Взгляд Алена упал на фортепьяно. Его сверкающая красота была так пленительна! Эх, сесть бы сейчас за него и пробежаться пальцами по его чёрно-белым клавишам! Но и это было ему недоступно.

Мужчина перевёл взгляд на свои ноги.

— Ну почему вы меня больше не слушаетесь? — простонал он, и отчаянье снова нахлынуло на него.

Само собой, ответа не было. Ален напрягся. Мысленно он шевелил пальцами, сгибал колени, бил по постели ногами, а наяву — его ноги были недвижимы. Если бы он не видел их, он мог бы подумать, что их у него вообще нет.

Это его утомило — стараться двинуть хотя бы единым мускулом, но не продвинуться в своих попытках ни на йоту, — и он откинулся на подушки, тяжело дыша, точно пробежал какое-то немыслимо огромное расстояние, и проклиная свою немощь.

Оставалось лежать и дожидаться завтрака.
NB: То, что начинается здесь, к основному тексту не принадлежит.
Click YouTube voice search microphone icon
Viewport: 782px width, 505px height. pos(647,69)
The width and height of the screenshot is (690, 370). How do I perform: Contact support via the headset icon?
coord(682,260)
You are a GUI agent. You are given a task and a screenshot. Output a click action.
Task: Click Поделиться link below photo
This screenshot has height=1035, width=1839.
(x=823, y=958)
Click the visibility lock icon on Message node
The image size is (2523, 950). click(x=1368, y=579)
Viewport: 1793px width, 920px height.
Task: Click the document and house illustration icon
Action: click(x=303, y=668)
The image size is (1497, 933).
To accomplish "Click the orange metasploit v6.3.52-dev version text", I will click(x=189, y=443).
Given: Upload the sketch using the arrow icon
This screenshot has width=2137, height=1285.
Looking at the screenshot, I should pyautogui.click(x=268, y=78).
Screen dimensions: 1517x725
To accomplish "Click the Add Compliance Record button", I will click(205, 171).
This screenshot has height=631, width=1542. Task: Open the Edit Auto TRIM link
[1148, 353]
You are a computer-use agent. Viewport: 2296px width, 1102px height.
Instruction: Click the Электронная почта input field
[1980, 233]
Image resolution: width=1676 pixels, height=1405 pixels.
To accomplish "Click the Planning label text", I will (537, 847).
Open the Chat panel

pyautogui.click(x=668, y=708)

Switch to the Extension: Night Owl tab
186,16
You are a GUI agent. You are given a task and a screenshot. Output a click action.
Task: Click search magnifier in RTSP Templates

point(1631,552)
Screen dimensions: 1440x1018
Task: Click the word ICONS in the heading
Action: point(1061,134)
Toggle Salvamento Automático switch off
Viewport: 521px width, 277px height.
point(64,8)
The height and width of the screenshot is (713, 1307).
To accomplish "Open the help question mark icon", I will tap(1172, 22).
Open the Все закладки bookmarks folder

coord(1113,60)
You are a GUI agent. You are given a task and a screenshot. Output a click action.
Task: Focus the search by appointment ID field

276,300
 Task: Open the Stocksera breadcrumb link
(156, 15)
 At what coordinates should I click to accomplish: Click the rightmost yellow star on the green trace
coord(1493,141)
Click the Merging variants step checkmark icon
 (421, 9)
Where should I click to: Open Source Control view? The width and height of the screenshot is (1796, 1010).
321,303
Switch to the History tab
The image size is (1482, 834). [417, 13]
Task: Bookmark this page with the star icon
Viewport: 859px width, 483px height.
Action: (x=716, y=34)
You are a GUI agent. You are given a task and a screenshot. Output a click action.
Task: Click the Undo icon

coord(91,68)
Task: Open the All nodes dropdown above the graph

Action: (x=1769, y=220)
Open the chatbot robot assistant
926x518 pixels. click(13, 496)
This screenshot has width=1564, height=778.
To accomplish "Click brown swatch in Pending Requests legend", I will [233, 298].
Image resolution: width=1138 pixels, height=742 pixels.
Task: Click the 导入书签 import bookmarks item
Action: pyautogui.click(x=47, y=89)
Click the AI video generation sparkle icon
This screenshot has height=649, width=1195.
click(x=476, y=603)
А что ещё он мог?

Комментарий к Глава 1

Калибан — персонаж пьесы Шекспира, злобный дикарь

========== Глава 2 ==========

Это, казалось, было самое обычное утро. Ранняя весна, когда ещё всё мертво, но уже томится предчувствием перемен. С таким же странным предчувствием в груди (отрывисто билось сердце), что что-то скоро должно случиться, произойти, непременно новое и важное, проснулся в это утро и Дьюар. Всю ночь он бился в постели в этом предчувствии и не мог уснуть. Когда же наконец он уснул, ему приснился сон. Но, проснувшись на мятой постели, весь в слезах, он никак не мог вспомнить, что же ему приснилось. Он чувствовал, что в том сне был знак, какое-то откровение свыше, и слёзы бессилия катились по его щекам.